Der Official Receiver wird den Insolvenzantrag mit Ihnen genauestens durchgehen und eventuelle Missverständnisse im Dialog klären. Auch mit Ihrer Finanzlage wird sich der OR intensiv beschäftigen und das im Antrag angegebene Einkommen mit den Haushaltsausgaben vergleichen sowie alle Angaben anhand der notwendigen Belege prüfen.

Da der Official Receiver während des gesamten Insolvenzverfahrens zuständig ist, bedeutet dies auch, dass er sich während der einjährigen Zeit immer wieder an Sie wenden und nach einer Aktualisierung der derzeitigen Lebenslage fragen kann. Dazu kann der OR z. B. Dokumente wie aktuelle Kontoauszüge, Lohnabrechnungen oder Nachweise zu Miet- und Mietnebenkosten von Ihnen anfordern. Ferner überprüft er regelmäßig, ob sich Ihr Lebensmittelpunkt weiterhin in England befindet.

Des Weiteren hat der Official Receiver die Aufgabe, die Gläubiger über die Eröffnung Ihres Insolvenzverfahrens zu benachrichtigen und die aktuellen Forderungsstände mit den Angaben im Antrag zu vergleichen. Eventuelles Vermögen (Haus, Wertpapiere, Lebensversicherungen etc.) wird vom OR „beschlagnahmt“ und verwertet.

Mindestens einmal nach Verfahrenseröffnung berichtet der Insolvenzverwalter den Gläubigern über das Insolvenzverfahren und Ihre Vermögenssituation (6.73, 6.75 Insolvency Rules 1986).

2.2. Income Payment Agreement

Im Rahmen seiner Tätigkeit muss der Official Receiver unter anderem feststellen, ob pfändbares Einkommen vorhanden ist. Inhaltlich bedeutet dies, dass der OR prüft, ob es zwischen Ihren Einnahmen und Ihren (rechtlich zugelassenen und von ihm anerkannten) Ausgaben zu einem Überschuss von mehr als 20 £ pro Monat kommt. In diesem Fall kann es zu einem Income Payment Agreement (Einkommens-Zahlungs-Abkommen) kommen. Sollte eine entsprechende Vereinbarung nicht zustande kommen, kann das Gericht eine Income Payment Order verhängen, die Ihnen monatliche Zahlungen in Höhe des ermittelten Überschusses auferlegt. Der ermittelte Überschussbetrag wird dann, regelmäßig für eine Laufzeit von 36 Monaten, an den Official Receiver weitergeleitet.

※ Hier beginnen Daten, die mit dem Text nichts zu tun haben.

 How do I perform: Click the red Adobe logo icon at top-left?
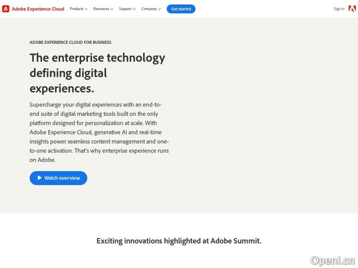(x=6, y=9)
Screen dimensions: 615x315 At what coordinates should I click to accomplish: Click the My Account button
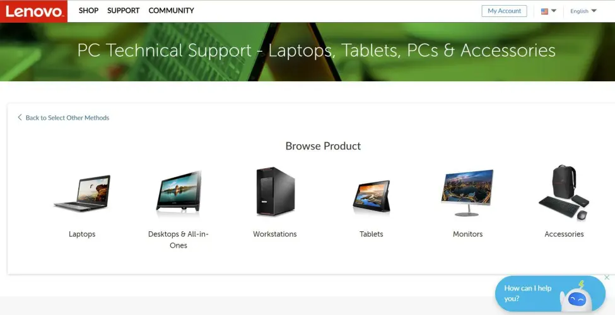504,11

Angemessene Ausgaben sind z. B. Ausgaben für den eigenen Lebensunterhalt, für welche es situationsbedingte Höchstgrenzen gibt, so z.B. bei der Miete. Manchmal wirken sich hierbei die unterschiedlichen Auffassungen im deutschen und englischen Recht aus (so beispielweise beim Kindesunterhalt, der zum Teil nicht in voller Höhe anerkannt wird).

2.2.1. Nil-Tax-Code

Für den Fall, dass Sie in einem Arbeitsverhältnis als Arbeitnehmer stehen, kann der Official Receiver auf einen sogenannten Nil-Tax-Code hinwirken.

Dies bedeutet, dass Sie als Arbeitnehmer für das Steuerjahr, in dem die Insolvenz eröffnet wurde, keine Lohnsteuer zu entrichten haben, sondern nur die Beiträge für die Renten- und Krankenversicherung zahlen. Das dadurch erhöhte Nettoeinkommen wird dann beim Income Payment Agreement berücksichtigt und führt zu höheren Zahlungen an den Official Receiver.

2.2.2. Laufzeit des Income Payment Agreements

Die in der Regel angesetzten 36 Monate des Income Payment Agreements erstrecken sich auch über den Zeitraum der Restschuldbefreiung hinaus. Hinzu kommt, dass der Stichtag des Income Payment Agreements nicht der Tag der Zulassung zum Insolvenzverfahren, sondern der Tag der Unterzeichnung des Income Payment Agreements ist.

Somit kann auch Monate nach Eröffnung des Insolvenzverfahrens ein Income Payment Agreement geschlossen werden, allerdings nur vor Erteilung der Restschuldbefreiung. Dies hat dann keine Auswirkungen auf die eigentliche 12-monatige Phase bis zur Restschuldbefreiung.